> _Required action_:
With pictures left out, set down exactly the lines that begin at the one containing "Given: Click the" and end with the last line of the entries below.
- - -
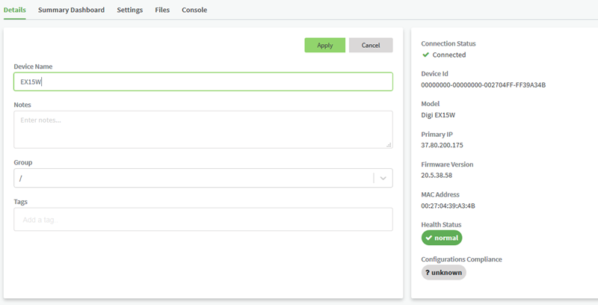Select the Details tab
The height and width of the screenshot is (305, 598).
[15, 10]
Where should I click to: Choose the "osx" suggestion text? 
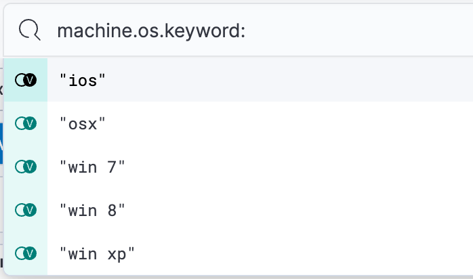(x=83, y=123)
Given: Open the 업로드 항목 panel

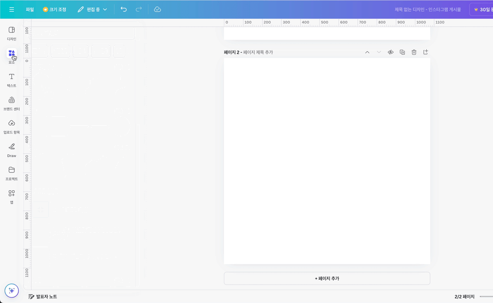Looking at the screenshot, I should (x=11, y=126).
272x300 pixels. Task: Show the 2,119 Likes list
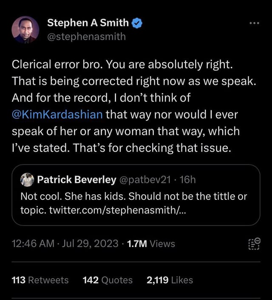point(169,280)
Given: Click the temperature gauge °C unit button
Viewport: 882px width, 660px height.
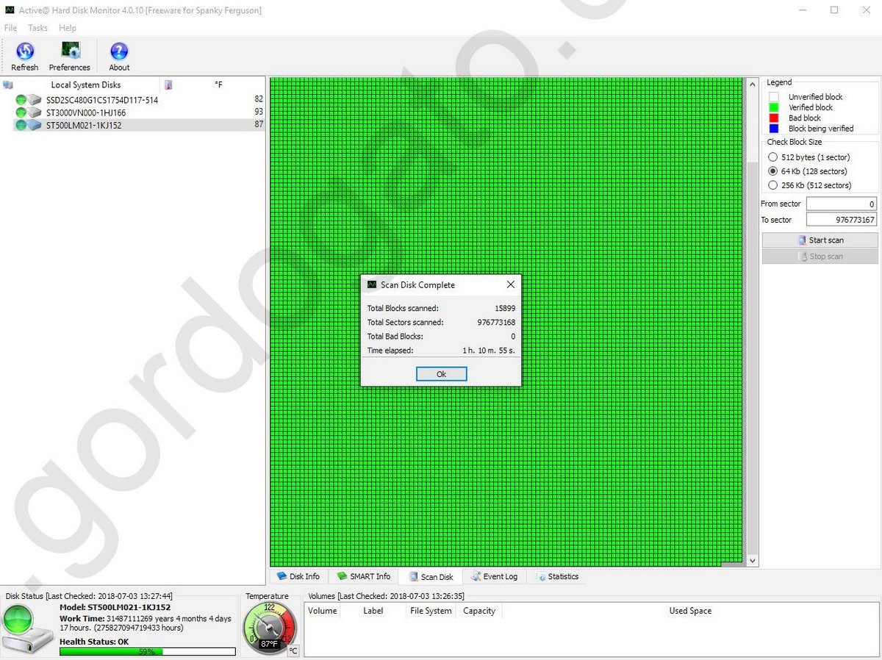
- - -
> _Task solution_:
Given: Click the temperature gauge °C unit button
Viewport: 882px width, 660px height.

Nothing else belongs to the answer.